Sólo Cristo tiene poder para librarnos del Diablo, del pecado y de la tentación. Cristo se ha hecho hombre y ha muerto en la cruz para librarnos del pecado y del imperio de Satán (Hb 2,14). El que hace el pecado es esclavo e hijo del Diablo, dice Jesús (Jn 8,34.44). Mientras estemos en este mundo estamos sujetos a la ley del pecado (Ro 7,19.23) y por eso tenemos que invocar siempre a nuestro Salvador. “En pecado me concibió mi madre” (S. 51,7). Pecado es desde luego todo pensamiento, palabra, obra u omisión contra lo prescrito por Dios y se nos manifiesta en esa voz que resuena en la conciencia de todos; pero pecado también se entiende aquí ser ese sustrato natural de todos que nos inclina, facilita, estimula desde lo interior hacia el mal, hacia lo vergonzoso, lo egoísta, lo vengativo, lo cainita que se oculta en nuestro interior, y nos frena para el amor, la generosidad, el agradecimiento, la compasión, la generosidad y lo bueno en las mil formas en que pueda realizarse. “Queriendo hacer el bien, es el mal el que se me presenta” (Ro 7,21).

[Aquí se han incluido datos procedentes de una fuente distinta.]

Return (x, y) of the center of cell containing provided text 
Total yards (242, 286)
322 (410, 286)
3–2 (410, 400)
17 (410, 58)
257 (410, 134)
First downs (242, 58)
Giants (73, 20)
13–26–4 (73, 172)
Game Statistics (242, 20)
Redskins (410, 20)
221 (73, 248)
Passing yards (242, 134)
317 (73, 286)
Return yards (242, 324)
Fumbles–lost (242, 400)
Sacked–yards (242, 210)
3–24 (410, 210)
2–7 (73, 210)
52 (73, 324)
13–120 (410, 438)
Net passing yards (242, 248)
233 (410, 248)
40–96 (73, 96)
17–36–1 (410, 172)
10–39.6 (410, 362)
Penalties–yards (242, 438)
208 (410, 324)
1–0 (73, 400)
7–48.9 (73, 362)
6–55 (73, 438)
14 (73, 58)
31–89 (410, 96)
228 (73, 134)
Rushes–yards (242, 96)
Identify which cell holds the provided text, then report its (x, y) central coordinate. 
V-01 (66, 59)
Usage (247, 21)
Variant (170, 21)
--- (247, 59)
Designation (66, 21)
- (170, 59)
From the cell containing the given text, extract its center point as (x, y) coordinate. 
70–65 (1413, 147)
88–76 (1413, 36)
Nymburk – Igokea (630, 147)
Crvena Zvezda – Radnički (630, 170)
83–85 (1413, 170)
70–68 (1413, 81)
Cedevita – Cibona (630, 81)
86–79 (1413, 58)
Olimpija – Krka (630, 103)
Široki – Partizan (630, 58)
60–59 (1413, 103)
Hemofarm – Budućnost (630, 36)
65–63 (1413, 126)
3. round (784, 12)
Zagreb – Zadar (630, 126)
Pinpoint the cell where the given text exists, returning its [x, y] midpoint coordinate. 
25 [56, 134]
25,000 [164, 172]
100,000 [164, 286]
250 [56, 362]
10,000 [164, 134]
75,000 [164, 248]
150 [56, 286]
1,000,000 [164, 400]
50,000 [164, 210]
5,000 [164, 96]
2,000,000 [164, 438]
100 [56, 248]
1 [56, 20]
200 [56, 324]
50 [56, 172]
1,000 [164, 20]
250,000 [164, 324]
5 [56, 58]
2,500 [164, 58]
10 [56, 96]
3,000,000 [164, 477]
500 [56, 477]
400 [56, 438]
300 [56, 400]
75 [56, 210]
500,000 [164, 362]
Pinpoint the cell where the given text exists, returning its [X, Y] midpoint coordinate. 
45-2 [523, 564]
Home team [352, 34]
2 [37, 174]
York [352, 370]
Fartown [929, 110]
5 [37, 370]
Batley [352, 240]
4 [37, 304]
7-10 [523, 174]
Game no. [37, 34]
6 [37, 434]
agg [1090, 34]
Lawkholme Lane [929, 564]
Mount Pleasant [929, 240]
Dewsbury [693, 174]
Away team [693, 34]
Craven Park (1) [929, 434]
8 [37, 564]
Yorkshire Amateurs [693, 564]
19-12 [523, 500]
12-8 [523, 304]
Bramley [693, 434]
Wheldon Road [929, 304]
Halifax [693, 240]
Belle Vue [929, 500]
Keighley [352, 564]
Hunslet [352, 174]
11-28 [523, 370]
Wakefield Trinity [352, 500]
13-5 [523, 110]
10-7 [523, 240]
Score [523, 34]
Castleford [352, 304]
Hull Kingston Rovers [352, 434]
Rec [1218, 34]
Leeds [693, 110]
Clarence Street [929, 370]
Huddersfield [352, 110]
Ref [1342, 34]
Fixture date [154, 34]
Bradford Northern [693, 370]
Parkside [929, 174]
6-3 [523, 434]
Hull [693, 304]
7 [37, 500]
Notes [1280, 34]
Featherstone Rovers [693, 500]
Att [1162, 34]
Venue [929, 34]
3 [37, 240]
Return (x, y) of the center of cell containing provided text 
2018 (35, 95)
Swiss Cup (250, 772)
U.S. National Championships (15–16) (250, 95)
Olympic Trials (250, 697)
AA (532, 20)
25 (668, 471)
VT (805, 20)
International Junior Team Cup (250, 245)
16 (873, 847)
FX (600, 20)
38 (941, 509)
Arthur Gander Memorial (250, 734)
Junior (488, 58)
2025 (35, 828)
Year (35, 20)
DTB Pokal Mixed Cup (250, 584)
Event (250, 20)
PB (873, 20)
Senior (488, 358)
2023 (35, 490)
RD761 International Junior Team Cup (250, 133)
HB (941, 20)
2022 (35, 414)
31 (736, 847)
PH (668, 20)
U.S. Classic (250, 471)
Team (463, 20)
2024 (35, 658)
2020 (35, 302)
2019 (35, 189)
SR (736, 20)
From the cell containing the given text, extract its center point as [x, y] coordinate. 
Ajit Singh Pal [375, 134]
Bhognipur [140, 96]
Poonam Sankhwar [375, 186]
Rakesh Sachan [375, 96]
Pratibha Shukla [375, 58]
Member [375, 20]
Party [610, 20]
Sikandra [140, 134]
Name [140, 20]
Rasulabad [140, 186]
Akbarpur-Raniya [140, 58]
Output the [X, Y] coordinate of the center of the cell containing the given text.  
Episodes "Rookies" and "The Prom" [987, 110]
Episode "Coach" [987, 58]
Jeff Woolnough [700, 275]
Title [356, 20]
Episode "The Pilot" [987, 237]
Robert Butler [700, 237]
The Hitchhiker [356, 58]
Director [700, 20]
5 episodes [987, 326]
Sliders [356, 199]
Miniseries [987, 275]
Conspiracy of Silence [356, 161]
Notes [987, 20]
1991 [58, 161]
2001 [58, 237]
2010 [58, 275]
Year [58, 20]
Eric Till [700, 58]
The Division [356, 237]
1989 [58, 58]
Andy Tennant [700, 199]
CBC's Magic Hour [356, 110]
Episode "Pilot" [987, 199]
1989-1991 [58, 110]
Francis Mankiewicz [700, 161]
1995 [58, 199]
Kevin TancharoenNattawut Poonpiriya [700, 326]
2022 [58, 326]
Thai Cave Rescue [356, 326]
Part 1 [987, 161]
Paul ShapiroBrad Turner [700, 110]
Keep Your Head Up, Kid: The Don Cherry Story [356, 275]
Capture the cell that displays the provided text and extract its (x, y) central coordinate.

Caigamos en la cuenta. Nadie puede librarse del pecado, ni realizar sin defecto el amor a Dios y al prójimo que la fe nos propone; nadie puede librarse plenamente del influjo de Satán si no es por la gracia, el apoyo, la presencia y acción de Cristo; nadie puede vencer completamente los vicios y deficiencias morales de su natural adquiridos consciente o inconscientemente si no es por la acción de Cristo en su corazón. “¡Pobre de mí! ¿Quién me librará de este cuerpo, que me lleva a la muerte? (Ro 7,24). Sólo Cristo nos puede librar del dominio de Satán, del poder del pecado, de la muerte eterna. Sólo hay un Salvador, a Él necesariamente hay que llegar, invocar y confiar de mano de María hagámoslo.